According to Ashumi S, founder of Mad XR, children today form their identities through role-playing games that are directly inspired by their gaming experiences in the metaverse, allowing them to create their own ways of expressing themselves. However, Kerry Murphy adds that children are just as confronted with the weight of social constructs as adults, which often prevents them from adopting the mode they chose in the metaverse in the real mode, for example from a boy. wearing a dress.
“Developing a safe space”
“It’s quite remarkable how social constructs fit into the metaverse,” Murphy notes. “I still think children need to learn how to break through those barriers. It is a space where they can learn to express themselves in a much more complete way than in their “physical” life, but we must make it a safe space, and not just a replica of our society, at the risk of n ‘advanced nothing’.
For Giancarlo Pazzanese, the security of the metavers is an essential issue today, but it is often neglected. Allowing our unconscious biases to take place there could hinder their development, according to the specialist. “To be free, express ourselves and try new things in fashion, we need to feel safe,” he said. “There’s real, invisible diversity, and that’s what creates a community, when you’re recognized and accepted for the things you don’t see but want to express in some way.”
To get there, panelists emphasized the need to diversify the space itself, all noting that there is a distinct lack of gender diversity and cultural inclusion in the web industries3 and metaverses. A finding that becomes clear when looking at the often overtly sexualized female avatars present in online games and created by male designers, or in the low diversity of characters and the typology of digital creators, very often men. Everyone agrees that it is necessary to work for greater diversity.

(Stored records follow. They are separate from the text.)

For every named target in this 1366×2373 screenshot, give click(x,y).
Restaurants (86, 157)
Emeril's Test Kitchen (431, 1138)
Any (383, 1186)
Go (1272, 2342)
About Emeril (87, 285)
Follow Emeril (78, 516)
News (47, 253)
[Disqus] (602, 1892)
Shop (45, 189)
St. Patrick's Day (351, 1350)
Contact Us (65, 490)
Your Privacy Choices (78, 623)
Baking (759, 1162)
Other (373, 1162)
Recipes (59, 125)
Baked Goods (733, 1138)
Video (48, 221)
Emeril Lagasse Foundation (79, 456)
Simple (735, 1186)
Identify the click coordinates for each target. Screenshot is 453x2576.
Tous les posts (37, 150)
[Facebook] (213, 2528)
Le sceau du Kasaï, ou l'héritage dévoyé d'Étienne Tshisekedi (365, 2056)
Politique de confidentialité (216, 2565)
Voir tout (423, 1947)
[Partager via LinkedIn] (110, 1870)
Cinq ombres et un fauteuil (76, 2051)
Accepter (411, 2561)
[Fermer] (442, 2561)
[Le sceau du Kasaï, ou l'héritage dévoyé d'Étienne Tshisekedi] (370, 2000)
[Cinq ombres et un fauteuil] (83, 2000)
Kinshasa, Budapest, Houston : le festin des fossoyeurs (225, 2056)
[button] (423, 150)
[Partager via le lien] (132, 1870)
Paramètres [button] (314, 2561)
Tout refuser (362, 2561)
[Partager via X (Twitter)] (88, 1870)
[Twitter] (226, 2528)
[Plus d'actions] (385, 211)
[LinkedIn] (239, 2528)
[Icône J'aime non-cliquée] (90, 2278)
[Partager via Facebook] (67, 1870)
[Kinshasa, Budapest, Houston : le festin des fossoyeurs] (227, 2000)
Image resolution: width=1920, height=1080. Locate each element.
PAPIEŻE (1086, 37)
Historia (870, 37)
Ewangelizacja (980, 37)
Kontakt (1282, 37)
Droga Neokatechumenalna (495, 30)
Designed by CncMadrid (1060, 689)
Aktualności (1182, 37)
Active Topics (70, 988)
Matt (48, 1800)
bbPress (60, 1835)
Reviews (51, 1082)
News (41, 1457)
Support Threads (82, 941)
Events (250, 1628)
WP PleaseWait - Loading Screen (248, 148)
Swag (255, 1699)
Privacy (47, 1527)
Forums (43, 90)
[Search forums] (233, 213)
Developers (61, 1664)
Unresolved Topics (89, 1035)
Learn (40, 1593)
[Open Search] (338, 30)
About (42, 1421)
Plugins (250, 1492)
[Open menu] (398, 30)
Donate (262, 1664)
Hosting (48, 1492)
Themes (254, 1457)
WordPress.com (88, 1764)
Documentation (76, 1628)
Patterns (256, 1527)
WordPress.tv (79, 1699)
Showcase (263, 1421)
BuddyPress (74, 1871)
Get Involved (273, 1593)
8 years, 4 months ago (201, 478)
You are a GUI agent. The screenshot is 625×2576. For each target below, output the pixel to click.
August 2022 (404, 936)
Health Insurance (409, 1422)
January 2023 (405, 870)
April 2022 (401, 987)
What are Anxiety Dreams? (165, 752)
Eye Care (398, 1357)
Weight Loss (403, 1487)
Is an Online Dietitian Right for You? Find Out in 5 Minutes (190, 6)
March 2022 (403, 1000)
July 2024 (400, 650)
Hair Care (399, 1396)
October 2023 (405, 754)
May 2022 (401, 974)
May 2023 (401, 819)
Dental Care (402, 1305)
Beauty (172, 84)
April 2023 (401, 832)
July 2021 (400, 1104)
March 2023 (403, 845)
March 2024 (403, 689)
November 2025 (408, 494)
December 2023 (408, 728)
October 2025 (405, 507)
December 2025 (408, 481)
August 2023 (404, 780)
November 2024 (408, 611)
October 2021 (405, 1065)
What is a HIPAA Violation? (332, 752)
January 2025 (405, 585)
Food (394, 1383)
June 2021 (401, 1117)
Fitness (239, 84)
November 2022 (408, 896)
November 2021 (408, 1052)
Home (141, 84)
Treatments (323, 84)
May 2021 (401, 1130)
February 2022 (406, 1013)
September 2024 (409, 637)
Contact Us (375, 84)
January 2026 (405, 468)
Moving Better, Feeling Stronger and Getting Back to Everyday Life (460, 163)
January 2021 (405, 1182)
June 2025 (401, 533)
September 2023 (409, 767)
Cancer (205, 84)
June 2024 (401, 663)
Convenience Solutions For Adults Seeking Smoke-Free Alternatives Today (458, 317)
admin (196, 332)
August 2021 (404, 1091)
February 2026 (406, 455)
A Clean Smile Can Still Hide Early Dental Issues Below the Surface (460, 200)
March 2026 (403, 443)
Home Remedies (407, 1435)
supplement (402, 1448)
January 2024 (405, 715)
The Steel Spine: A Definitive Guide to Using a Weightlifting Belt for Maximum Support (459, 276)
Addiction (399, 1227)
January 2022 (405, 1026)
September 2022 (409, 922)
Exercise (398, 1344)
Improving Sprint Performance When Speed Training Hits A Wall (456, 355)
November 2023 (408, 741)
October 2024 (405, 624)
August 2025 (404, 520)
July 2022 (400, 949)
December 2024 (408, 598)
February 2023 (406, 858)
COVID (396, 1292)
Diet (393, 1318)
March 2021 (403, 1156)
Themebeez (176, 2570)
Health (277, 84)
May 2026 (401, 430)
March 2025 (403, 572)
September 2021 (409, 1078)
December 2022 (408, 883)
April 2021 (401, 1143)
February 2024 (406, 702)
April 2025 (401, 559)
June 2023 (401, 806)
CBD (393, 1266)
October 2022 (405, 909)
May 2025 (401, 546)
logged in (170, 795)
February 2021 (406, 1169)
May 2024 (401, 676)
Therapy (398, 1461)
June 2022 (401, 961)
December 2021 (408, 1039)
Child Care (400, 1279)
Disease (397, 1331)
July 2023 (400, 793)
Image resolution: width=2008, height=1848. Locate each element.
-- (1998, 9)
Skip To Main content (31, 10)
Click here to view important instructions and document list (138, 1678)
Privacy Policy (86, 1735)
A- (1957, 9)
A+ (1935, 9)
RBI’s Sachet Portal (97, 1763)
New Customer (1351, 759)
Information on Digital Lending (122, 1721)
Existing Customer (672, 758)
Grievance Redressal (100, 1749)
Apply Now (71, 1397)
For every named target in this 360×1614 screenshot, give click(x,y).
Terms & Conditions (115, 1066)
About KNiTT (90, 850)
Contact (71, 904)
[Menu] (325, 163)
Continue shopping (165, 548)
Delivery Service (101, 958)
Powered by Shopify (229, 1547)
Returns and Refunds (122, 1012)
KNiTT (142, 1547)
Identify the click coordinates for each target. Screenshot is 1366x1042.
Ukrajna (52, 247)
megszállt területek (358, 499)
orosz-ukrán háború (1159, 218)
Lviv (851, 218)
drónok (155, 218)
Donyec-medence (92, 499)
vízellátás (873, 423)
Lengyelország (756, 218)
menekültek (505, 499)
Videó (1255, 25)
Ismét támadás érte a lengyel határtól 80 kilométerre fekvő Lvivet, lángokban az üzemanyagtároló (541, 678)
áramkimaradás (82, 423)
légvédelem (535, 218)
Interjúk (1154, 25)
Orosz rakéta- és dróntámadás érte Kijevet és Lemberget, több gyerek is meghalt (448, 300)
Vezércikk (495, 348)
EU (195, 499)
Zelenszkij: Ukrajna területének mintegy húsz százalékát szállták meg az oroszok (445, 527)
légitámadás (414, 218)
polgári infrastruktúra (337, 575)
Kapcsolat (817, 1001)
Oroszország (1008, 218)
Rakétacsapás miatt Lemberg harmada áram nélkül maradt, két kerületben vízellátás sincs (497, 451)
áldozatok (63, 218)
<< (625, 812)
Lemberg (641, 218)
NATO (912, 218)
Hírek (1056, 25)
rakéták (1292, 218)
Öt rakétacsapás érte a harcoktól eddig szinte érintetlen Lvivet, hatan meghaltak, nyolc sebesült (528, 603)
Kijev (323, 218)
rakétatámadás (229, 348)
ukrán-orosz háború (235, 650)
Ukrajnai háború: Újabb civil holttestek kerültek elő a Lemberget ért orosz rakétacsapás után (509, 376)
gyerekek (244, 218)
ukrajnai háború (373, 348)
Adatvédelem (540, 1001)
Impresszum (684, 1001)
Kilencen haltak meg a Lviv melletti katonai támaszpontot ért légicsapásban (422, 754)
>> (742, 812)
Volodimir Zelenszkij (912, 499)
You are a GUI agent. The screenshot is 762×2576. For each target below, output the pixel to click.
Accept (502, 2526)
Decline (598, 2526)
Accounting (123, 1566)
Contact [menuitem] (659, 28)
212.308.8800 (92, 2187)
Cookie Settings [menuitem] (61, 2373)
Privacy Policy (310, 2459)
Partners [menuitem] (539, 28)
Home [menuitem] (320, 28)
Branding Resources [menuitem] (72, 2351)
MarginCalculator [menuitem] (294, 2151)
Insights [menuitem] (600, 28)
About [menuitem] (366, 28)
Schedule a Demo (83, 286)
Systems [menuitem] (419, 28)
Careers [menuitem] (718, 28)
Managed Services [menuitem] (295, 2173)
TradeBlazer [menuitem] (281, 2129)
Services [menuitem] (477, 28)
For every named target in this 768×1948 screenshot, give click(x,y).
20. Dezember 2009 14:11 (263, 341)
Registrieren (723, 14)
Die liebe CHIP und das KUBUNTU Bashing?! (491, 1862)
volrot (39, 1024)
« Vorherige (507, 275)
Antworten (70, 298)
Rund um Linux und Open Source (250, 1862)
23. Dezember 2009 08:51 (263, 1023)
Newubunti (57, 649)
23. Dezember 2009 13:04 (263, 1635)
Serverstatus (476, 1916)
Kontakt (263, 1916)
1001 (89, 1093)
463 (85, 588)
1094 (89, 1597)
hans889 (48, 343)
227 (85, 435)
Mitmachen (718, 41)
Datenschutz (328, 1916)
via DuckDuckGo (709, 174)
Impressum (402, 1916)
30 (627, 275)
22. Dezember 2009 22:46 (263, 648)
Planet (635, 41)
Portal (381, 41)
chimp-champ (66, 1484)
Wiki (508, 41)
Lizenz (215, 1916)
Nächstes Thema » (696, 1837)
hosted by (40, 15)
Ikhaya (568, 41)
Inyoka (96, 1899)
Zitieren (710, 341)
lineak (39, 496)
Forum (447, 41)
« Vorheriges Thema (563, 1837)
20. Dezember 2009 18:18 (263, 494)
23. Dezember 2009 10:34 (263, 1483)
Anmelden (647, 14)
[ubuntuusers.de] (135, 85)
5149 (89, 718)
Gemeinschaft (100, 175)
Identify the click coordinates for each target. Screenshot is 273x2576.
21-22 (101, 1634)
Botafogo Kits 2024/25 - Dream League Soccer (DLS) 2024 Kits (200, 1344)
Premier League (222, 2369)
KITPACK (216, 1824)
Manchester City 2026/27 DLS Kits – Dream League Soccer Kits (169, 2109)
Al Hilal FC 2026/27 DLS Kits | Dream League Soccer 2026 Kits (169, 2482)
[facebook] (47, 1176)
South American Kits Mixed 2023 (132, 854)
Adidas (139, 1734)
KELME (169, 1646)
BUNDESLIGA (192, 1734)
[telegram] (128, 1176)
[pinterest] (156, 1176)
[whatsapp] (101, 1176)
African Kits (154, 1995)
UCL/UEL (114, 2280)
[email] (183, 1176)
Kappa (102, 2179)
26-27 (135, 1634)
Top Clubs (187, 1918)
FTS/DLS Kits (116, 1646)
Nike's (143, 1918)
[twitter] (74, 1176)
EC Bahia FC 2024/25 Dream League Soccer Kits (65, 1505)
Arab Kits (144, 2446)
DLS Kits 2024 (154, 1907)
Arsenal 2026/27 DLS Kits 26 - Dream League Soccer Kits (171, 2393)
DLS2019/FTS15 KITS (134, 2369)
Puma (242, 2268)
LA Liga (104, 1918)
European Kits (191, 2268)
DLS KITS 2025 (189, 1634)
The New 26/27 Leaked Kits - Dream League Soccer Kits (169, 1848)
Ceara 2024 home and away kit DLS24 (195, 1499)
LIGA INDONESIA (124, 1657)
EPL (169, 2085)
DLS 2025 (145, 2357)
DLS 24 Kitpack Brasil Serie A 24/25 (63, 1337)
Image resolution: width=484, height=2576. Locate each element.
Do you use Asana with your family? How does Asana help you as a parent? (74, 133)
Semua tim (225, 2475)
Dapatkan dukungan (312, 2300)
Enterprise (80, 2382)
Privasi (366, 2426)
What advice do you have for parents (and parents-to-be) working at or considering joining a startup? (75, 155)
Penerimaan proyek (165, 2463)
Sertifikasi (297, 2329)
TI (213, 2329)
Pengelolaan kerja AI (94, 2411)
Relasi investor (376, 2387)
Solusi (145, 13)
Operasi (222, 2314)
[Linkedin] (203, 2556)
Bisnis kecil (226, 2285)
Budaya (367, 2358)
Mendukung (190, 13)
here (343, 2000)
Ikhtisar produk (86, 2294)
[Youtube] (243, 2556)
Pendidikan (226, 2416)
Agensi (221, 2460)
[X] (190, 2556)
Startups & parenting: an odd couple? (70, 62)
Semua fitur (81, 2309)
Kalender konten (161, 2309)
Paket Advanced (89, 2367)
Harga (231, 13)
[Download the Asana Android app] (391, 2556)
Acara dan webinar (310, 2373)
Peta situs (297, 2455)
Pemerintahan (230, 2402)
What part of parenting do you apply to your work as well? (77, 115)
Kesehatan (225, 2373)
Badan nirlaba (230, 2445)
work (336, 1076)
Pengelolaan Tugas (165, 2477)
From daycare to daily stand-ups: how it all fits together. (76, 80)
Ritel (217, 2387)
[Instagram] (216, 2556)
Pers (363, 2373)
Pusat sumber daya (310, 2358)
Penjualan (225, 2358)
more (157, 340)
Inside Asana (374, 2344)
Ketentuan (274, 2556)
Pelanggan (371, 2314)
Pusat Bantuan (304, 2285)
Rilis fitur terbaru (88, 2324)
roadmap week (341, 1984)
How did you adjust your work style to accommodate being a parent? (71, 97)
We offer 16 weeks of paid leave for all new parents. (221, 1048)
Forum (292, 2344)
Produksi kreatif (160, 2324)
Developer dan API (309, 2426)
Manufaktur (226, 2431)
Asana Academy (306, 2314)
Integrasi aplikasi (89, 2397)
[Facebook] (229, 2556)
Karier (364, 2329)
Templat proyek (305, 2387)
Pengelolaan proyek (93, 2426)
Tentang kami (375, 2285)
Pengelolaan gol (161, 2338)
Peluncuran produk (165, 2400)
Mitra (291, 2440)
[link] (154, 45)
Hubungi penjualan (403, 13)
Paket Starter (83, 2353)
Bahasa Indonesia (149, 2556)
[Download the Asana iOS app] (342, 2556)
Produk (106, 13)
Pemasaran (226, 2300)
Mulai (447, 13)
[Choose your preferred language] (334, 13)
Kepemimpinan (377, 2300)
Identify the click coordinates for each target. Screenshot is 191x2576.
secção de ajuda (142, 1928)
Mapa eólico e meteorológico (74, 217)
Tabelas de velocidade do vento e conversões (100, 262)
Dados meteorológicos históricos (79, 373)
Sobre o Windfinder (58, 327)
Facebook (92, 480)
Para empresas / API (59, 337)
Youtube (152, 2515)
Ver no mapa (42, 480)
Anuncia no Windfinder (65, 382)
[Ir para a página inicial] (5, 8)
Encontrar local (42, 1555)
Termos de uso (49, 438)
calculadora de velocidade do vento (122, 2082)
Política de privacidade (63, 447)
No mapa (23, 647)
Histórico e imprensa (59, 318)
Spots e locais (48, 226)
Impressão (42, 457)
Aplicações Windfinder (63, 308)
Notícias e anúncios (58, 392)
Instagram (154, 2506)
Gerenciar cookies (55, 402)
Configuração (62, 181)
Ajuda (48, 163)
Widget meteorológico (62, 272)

“As designers, we are responsible for the images we broadcast,” adds Giancarlo Pazzanese. “The metaverse should be built by people with a long-term vision, not just seen as a technical challenge. It is important to involve other designers, people who can define the values of the metaverse, an environment dominated today by men, in which case we will only reproduce the same space that already exists. The metaverse is an extension of our existence and is meant to be a better world, not the other way around.”
In short, if the metaverse allows great freedom and flexibility, companies must still take responsibility for the images they broadcast. Thus, Giancarlo Pazzanese hopes that the metaverse can become this ‘safe space’ for those who want to explore their identities, deconstruct themselves and foster a more inclusive environment.